■ SHORT TASK ■
Duplicate the passage about Polybius below word for word, from its opening date range to its final sentence.

■ PASSAGE SHOWN ■
::::
Circa 200-AFTER 118 b.c.e.

Historian and explorer

Sources

Politics and Servitude. Polybius belonged to a powerful political family in Greece that resisted the growing influence of Rome in the early second century B.C.E. He served in several political positions, including one stint as an envoy to Alexandria. After the Roman victory at the Battle of Pydna in 168, he was taken to Rome, where he soon developed a strong relationship with his captor, Scipio Aemilianus. He accompanied the Romans in their defeat of Carthage and subjugation of Greece. He was later given a ship and crew with which to explore the coast of Africa beyond the Strait of Gibraltar. He lived into his eighties and died after falling off a horse.

Historical Works. His histories, written while he was in Rome, were aimed at a Greek audience to whom he prescribed a reasoned accommodation of Roman imperial rule. His earlier works, including a history of the Numantine War (133), have been lost. The remaining portions of his major work, a history of the rise of Rome to imperial status, were based on his documentary research, eyewitness accounts, and geographic and political knowledge. He was an innovator in writing history that attempted to explain causation and processes.
::::
(Stored data entries)
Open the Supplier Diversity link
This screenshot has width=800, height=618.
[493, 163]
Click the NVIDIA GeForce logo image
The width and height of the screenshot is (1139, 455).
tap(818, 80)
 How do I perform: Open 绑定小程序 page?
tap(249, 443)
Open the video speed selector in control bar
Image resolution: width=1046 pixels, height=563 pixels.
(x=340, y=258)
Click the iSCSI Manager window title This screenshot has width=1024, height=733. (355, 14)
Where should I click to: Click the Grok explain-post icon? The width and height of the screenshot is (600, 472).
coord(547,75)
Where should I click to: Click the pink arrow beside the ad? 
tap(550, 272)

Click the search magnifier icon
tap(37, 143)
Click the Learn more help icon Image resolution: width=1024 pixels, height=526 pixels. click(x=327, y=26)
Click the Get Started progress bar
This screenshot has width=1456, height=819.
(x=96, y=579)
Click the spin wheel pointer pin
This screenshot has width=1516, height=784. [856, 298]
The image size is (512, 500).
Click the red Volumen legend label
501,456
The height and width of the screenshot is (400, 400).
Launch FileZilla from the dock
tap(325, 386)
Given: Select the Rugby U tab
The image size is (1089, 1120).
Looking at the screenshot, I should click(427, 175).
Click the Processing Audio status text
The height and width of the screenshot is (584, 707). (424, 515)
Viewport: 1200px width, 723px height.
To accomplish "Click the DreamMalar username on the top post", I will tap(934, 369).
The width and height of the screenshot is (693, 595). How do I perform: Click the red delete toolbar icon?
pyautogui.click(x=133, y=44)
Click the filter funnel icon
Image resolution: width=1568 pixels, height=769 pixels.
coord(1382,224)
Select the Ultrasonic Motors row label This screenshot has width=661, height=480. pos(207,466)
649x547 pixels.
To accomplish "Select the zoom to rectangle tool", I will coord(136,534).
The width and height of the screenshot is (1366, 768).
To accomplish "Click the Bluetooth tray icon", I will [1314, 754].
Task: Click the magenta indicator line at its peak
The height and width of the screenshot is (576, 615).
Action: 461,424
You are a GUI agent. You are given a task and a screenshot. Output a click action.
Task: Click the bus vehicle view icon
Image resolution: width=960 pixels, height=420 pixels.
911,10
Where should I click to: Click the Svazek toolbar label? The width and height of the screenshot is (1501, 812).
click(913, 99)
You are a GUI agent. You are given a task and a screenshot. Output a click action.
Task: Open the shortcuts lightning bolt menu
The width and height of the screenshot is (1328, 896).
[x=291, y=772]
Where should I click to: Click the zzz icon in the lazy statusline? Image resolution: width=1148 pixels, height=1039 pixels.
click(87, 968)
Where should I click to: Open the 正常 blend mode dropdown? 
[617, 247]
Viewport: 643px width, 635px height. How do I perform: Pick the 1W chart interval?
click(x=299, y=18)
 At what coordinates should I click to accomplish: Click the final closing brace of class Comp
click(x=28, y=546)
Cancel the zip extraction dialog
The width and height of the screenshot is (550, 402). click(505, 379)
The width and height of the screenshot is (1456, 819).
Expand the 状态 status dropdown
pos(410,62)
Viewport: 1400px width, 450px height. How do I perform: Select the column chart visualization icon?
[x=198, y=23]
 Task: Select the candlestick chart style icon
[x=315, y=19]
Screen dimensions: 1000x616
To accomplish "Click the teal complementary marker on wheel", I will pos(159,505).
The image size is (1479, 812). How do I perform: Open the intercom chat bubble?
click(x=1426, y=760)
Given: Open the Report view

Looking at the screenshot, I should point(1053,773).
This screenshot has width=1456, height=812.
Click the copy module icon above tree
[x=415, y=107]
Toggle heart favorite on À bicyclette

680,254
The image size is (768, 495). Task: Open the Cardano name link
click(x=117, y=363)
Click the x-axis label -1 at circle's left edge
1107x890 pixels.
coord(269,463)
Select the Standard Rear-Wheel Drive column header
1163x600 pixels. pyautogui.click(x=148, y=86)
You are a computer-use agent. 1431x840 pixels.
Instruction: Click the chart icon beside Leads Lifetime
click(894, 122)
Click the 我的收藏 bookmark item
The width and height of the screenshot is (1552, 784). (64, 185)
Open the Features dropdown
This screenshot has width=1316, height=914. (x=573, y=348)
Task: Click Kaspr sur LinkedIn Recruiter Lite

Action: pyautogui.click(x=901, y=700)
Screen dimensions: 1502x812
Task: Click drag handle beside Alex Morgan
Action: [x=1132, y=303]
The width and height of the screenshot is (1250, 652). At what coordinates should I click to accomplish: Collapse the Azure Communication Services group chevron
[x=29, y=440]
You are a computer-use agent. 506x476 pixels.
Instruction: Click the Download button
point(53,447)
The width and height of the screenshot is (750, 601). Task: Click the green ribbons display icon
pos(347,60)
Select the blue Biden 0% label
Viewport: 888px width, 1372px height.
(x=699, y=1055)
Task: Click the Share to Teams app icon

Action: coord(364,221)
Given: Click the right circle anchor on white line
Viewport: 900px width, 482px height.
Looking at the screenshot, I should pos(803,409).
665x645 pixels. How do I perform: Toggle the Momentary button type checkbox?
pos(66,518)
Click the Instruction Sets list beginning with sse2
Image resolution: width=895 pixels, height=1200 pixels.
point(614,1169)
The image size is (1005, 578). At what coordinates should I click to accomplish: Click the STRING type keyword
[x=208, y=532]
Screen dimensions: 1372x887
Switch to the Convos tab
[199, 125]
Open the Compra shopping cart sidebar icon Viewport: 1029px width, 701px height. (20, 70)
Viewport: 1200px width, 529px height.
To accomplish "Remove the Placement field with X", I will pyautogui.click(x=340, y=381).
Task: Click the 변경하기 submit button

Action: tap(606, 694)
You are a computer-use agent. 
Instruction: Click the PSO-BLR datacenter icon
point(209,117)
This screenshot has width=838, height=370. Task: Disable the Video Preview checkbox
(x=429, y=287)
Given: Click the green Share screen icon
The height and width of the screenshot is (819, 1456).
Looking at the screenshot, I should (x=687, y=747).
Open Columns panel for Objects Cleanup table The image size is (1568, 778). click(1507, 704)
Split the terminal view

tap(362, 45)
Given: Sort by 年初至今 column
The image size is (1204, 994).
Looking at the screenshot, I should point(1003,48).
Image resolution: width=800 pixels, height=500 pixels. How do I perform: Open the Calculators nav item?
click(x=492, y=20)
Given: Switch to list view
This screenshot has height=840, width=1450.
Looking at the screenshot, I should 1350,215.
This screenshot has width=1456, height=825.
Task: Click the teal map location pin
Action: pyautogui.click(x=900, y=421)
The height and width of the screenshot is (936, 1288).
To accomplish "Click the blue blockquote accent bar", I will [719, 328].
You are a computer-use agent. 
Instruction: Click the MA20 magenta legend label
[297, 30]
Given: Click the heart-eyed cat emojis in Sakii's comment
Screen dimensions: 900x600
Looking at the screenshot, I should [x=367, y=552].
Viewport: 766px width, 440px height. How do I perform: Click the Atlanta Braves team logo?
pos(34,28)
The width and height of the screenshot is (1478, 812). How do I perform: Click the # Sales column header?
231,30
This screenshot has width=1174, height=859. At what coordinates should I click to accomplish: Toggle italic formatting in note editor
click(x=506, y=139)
::::
■ COMPLETE ANSWER ■
Circa 200-AFTER 118 b.c.e.

Historian and explorer

Sources

Politics and Servitude. Polybius belonged to a powerful political family in Greece that resisted the growing influence of Rome in the early second century B.C.E. He served in several political positions, including one stint as an envoy to Alexandria. After the Roman victory at the Battle of Pydna in 168, he was taken to Rome, where he soon developed a strong relationship with his captor, Scipio Aemilianus. He accompanied the Romans in their defeat of Carthage and subjugation of Greece. He was later given a ship and crew with which to explore the coast of Africa beyond the Strait of Gibraltar. He lived into his eighties and died after falling off a horse.

Historical Works. His histories, written while he was in Rome, were aimed at a Greek audience to whom he prescribed a reasoned accommodation of Roman imperial rule. His earlier works, including a history of the Numantine War (133), have been lost. The remaining portions of his major work, a history of the rise of Rome to imperial status, were based on his documentary research, eyewitness accounts, and geographic and political knowledge. He was an innovator in writing history that attempted to explain causation and processes.